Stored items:
════════════════════
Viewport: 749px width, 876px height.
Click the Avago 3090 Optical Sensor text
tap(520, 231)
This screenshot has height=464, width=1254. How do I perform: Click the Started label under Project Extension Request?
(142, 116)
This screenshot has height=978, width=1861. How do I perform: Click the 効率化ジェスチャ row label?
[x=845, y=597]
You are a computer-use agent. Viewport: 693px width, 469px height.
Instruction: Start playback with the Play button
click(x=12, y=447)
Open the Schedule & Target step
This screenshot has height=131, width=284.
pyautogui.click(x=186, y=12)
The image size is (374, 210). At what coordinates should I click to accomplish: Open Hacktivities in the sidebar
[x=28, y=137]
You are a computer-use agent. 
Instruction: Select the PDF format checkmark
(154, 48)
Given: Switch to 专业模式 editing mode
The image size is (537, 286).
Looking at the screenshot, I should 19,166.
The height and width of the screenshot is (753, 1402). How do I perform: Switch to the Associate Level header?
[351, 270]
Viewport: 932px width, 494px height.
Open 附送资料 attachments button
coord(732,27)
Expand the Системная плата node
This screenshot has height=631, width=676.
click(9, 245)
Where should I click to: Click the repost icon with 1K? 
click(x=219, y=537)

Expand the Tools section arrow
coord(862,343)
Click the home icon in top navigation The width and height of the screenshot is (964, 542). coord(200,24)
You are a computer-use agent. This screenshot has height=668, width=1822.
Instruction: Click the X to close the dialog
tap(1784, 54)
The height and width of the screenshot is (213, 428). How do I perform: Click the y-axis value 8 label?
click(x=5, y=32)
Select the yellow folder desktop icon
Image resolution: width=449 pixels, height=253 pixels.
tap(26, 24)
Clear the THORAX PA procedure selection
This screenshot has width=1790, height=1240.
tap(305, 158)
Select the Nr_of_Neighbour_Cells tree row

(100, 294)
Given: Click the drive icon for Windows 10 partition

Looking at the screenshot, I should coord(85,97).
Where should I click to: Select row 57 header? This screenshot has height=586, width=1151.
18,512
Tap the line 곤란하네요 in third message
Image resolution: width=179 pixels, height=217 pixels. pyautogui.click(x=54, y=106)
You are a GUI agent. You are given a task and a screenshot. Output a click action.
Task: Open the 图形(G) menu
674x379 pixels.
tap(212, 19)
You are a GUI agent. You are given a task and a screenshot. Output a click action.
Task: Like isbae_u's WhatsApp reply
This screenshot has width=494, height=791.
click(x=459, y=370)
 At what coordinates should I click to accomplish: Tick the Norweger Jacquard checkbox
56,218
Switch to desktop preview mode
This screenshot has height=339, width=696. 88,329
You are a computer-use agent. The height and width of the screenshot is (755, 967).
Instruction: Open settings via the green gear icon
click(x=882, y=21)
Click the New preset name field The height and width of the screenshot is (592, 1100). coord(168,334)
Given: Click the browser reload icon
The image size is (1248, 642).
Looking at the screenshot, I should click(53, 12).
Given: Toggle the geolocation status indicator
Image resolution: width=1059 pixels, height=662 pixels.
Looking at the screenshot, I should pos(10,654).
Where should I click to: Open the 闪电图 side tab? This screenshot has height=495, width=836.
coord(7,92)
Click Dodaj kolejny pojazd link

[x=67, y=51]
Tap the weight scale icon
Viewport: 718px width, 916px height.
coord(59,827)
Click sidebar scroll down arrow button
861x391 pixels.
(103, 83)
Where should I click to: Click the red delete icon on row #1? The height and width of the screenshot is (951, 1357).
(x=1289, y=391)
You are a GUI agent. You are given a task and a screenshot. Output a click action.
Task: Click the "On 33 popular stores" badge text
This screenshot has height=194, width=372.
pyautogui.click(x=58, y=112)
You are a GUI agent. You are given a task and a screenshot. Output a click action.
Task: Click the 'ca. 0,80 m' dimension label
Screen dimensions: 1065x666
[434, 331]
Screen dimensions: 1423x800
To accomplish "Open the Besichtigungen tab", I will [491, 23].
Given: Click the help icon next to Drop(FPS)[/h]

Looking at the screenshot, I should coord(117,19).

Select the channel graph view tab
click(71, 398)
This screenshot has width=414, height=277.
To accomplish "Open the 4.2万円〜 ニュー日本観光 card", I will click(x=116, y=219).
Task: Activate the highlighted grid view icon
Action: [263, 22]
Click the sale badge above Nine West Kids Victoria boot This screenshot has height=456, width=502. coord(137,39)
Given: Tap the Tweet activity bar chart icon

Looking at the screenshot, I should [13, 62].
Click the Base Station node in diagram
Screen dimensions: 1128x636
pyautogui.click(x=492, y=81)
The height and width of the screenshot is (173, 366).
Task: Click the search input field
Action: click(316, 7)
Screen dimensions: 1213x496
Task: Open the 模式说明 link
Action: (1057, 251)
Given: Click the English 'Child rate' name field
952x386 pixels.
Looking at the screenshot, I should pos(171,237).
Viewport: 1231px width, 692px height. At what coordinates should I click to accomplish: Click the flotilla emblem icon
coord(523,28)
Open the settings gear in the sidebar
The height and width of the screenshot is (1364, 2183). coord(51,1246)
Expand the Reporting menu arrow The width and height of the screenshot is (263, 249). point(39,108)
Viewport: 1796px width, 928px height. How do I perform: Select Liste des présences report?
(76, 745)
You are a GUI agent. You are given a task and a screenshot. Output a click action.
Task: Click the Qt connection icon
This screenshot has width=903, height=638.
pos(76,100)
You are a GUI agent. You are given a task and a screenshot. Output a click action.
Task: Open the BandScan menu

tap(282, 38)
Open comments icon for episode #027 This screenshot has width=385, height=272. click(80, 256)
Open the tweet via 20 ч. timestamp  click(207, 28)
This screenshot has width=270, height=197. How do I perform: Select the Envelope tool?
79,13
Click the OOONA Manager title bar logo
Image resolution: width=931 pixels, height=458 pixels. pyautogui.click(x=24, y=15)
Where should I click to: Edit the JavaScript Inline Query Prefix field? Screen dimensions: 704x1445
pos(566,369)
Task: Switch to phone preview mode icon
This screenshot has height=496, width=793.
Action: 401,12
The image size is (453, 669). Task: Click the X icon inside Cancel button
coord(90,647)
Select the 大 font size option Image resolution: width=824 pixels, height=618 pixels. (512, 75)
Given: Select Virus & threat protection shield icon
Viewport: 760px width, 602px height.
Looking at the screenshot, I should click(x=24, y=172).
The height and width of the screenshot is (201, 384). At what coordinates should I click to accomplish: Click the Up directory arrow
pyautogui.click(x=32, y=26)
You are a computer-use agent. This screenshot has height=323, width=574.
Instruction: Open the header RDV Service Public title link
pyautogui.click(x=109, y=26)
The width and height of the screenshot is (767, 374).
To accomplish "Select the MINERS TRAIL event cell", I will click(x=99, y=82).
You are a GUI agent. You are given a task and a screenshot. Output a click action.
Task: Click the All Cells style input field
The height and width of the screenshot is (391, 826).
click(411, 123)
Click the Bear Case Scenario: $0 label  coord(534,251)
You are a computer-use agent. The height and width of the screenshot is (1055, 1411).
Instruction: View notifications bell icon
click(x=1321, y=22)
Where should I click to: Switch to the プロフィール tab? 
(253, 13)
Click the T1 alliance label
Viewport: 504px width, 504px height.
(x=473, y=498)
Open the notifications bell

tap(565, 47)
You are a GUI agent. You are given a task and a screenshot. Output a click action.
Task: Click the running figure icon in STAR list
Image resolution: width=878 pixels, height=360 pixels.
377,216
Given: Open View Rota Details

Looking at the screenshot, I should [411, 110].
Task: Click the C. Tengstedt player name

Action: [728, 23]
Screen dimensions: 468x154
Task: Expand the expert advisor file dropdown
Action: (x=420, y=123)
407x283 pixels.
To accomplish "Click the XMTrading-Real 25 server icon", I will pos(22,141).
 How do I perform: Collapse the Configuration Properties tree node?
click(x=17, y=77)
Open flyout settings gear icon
════════════════════
* **YOUR TASK**
Within the entries above, how many lines contain "badge"? Respond with the number only.

* **RESPONSE BOX**
2